In other words, I need supervisord to be PID 1 and have an easily plugged environment.

I tried several solutions to getting the /etc/environment file loaded as an environment via supervisord.

I tried the solution @tuuling mentioned in #242 (comment) with no luck.

I also tried:

command=/bin/bash -c 'source "$0" && exec "$@"' /etc/environment /home/runner/actions-runner/bin/runsvc.sh

I could have wrapped the wrapper script, or modified the wrapper script. The problem with the former is that little thing with the runner stopping and restarting itself during updates, so I'd have to reproduce the necessary signal handling in my wrapper.
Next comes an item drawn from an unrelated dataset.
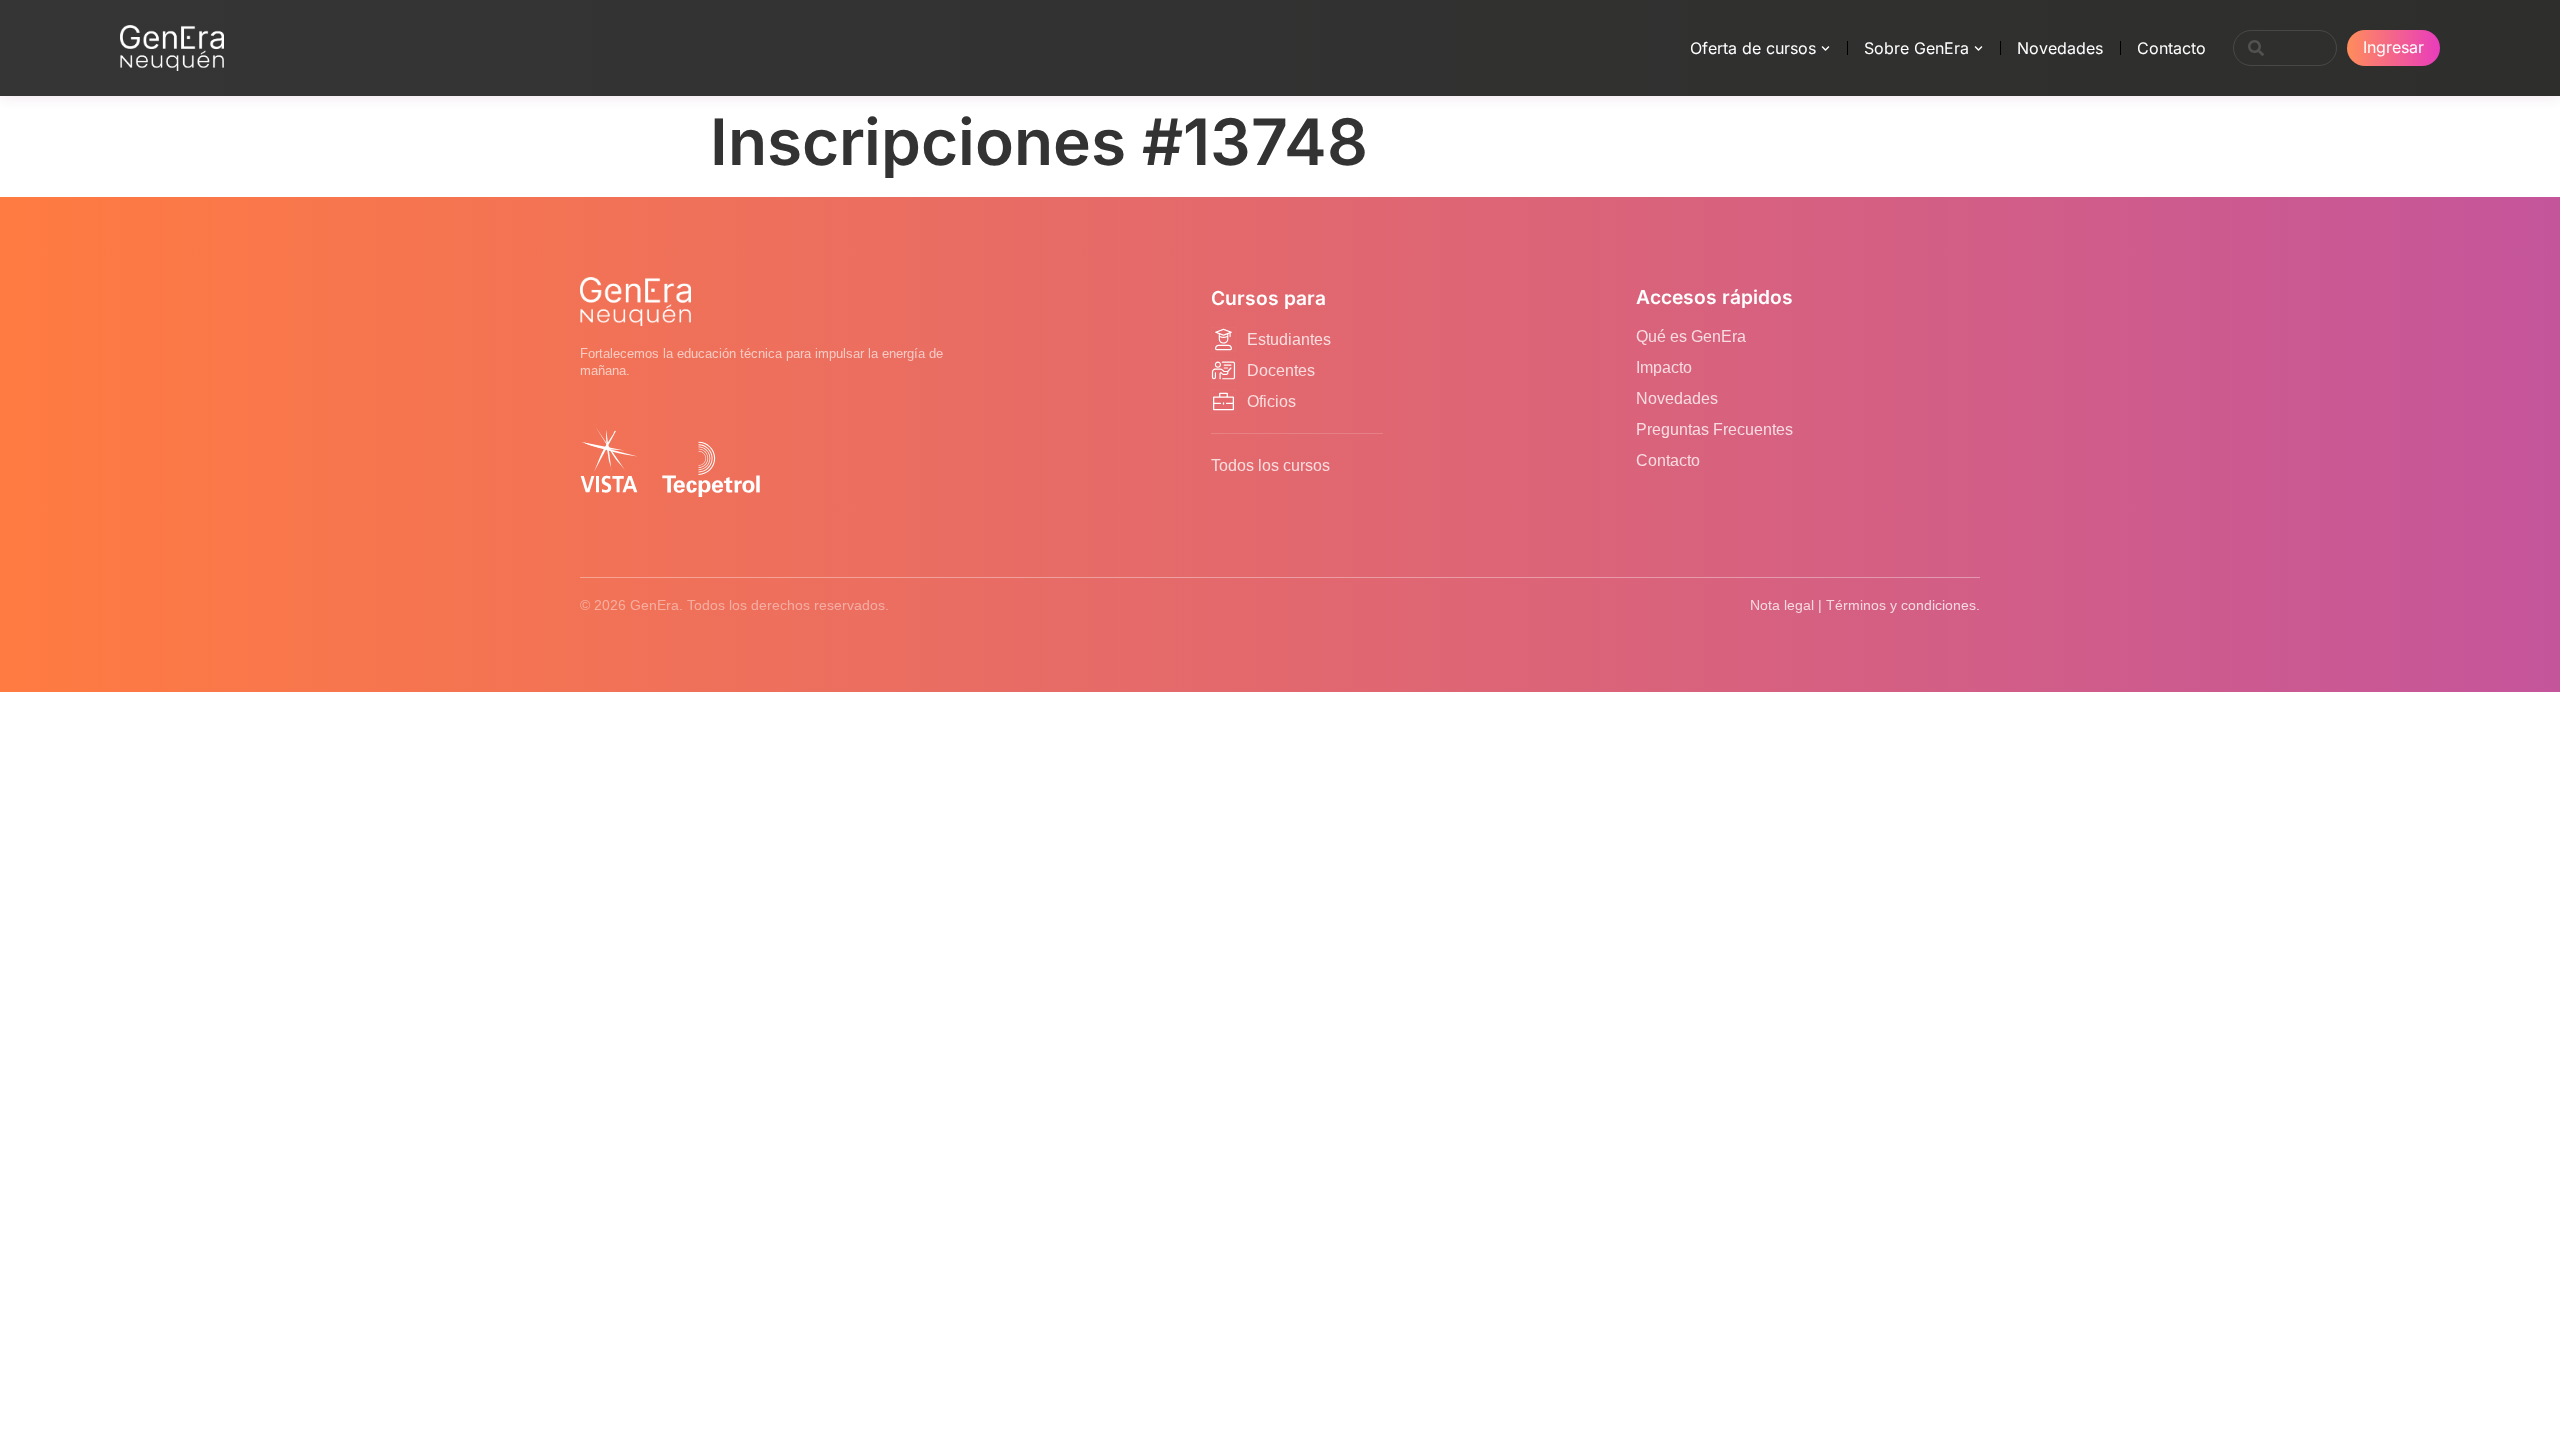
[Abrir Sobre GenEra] (1978, 48)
The problem with the latter is also about that restarting business, only this time I'd have to detect the restart, and re-inject my changes to the script BEFORE it restarted.
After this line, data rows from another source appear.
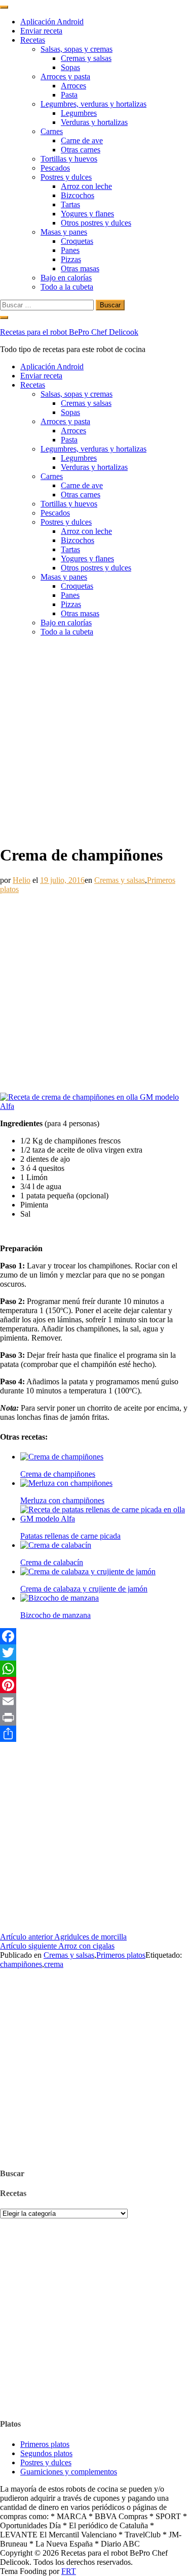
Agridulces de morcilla (63, 1936)
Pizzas (71, 259)
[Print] (95, 1717)
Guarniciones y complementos (68, 2471)
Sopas (70, 67)
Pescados (55, 168)
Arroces (73, 85)
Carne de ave (82, 140)
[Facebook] (95, 1636)
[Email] (95, 1701)
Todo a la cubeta (67, 286)
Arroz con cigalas (57, 1946)
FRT (68, 2571)
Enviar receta (41, 30)
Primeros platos (120, 1955)
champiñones (21, 1964)
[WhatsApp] (95, 1669)
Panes (70, 250)
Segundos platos (46, 2453)
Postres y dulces (66, 177)
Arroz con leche (86, 186)
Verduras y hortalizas (94, 122)
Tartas (70, 204)
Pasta (69, 94)
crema (53, 1964)
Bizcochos (77, 195)
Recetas (32, 40)
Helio (21, 880)
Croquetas (77, 241)
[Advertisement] (95, 740)
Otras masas (80, 268)
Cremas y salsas (86, 58)
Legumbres (79, 113)
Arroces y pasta (65, 76)
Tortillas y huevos (69, 158)
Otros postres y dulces (96, 222)
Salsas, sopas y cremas (76, 49)
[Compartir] (95, 1734)
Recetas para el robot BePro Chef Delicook (69, 332)
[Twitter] (95, 1652)
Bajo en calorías (66, 277)
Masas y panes (64, 232)
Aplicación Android (52, 21)
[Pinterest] (95, 1685)
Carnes (52, 131)
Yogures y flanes (87, 213)
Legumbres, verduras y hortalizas (93, 104)
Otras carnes (80, 149)
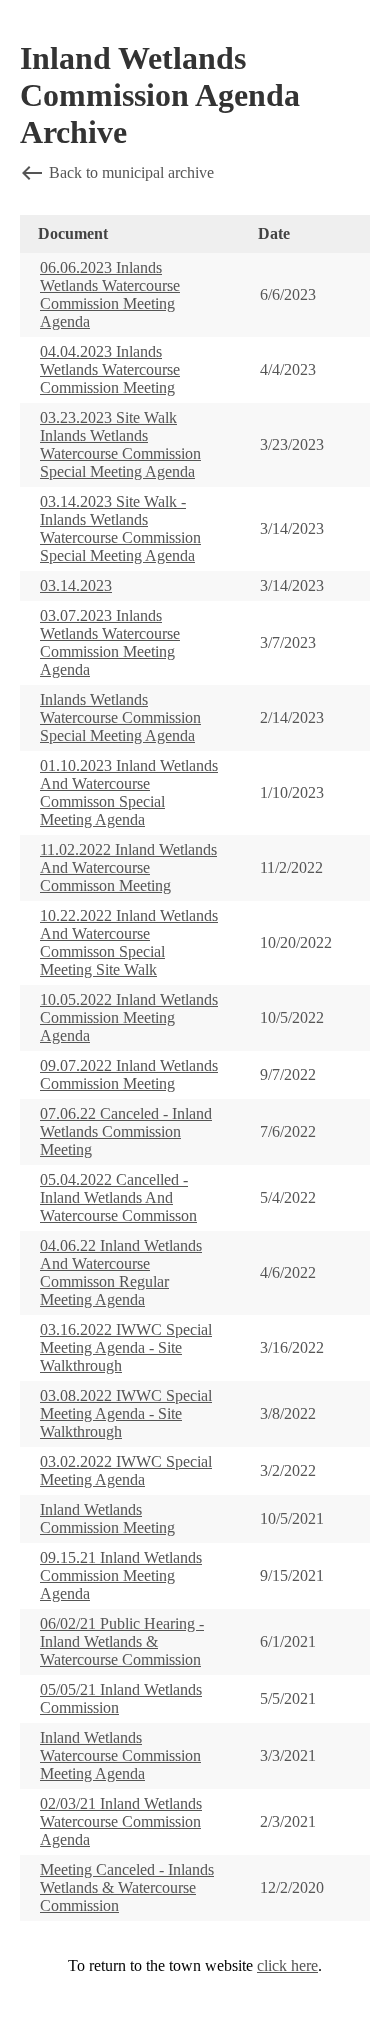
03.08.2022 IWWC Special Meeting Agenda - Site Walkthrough (126, 1413)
NONE of the solutions I found worked EXCEPT adding the variables to the supervisord.conf via the environment configuration option.

Here's the magic shell one-liner that munges the /etc/environment file into a single, comma-separated line with quoted values:

cat /etc/environment \
    | sed -e 's/"//g' \
    | awk -F= '{key=$1}{value=$2} BEGIN {printf "environment="} NR>1 {printf ","} {printf key"=\42"value"\42"} END {printf "\n"}' \
    >> /etc/supervisor/conf.d/supervisord.conf

(that first sed command is to remove quotes - the file is inconsistently quoted - the awk command puts them back in consistently)
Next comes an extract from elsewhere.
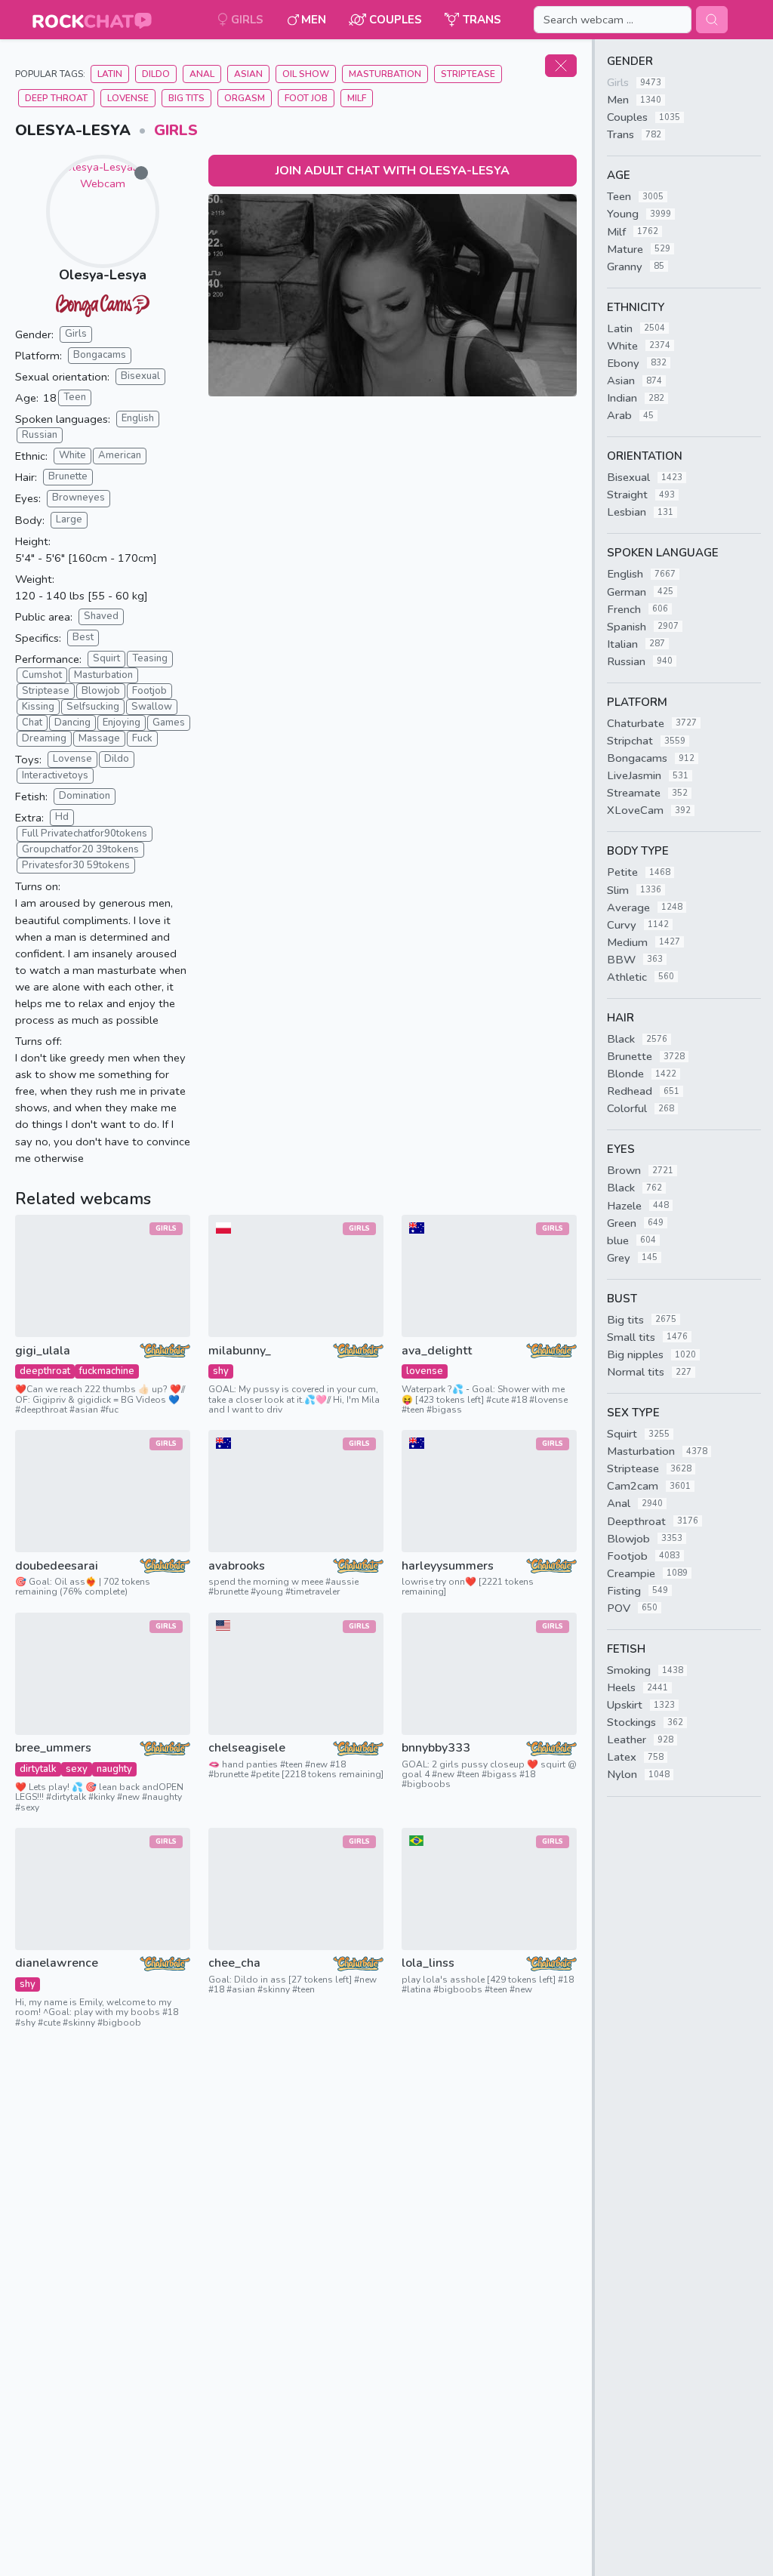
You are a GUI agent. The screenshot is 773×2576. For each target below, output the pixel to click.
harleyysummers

The suggested environmentfile configuration option exists in systemd for a reason, that being the need to load a large number of variables in a pluggable fashion. It's not an accident that a login shell uses /etc/environment and that that file is capable of doing double duty in a systemd unit file. Loading key-value pairs as environment variables via a simple file is a pattern repeated in Docker, systemd, k8s, and in many other systems. @mnaberez I'm super confused why #934 was rejected?

[ShivKJ]

Hi there,
Is there a way to provide the env file directly and let supervisor read it?

[hyperair]

Sorry for necro-bumping this issue, but I just wanted to report a bug in the run_with_env.sh script posted above: CMD=${@:2} does not quote arguments properly, and will split arguments by string, as does simply running $CMD.

The correct way to do this would either be to use shift to remove the env file argument, or to quote the array slice, and exec the array quoted.

run_with_env_fixed.sh

#!/bin/bash

ENV_FILE="$1"
shift

set -o allexport
source $ENV_FILE
set +o allexport

exec "$@"

run_with_env_fixed2.sh

#!/bin/bash

ENV_FILE="$1"
CMD=("${@:2}")

set -o allexport
source $ENV_FILE
set +o allexport

exec "${CMD[@]}"

Test output

% ./run_with_env.sh /dev/null showargs foo 'bar baz'
foo
bar
baz
% ./run_with_env_fixed.sh /dev/null showargs foo 'bar baz'
foo
bar baz
% ./run_with_env_fixed2.sh /dev/null showargs foo 'bar baz'
foo
bar baz
% cat $(which showargs)
#!/bin/bash

while [ ${#@} -ne 0 ]; do
    echo "$1";
    shift
done

[leanmontesoro]

My solution was to add . /etc/environment as the last line into /etc/default/supervisor

hi @tuuling can you pass an example of what your /etc/default/supervisor file looks like please?

Thank you!

[tuuling]

My solution was to add . /etc/environment as the last line into /etc/default/supervisor

hi @tuuling can you pass an example of what your /etc/default/supervisor file looks like please?

Thank you!

Hi. That was 5 years ago. I don't remember what I did there.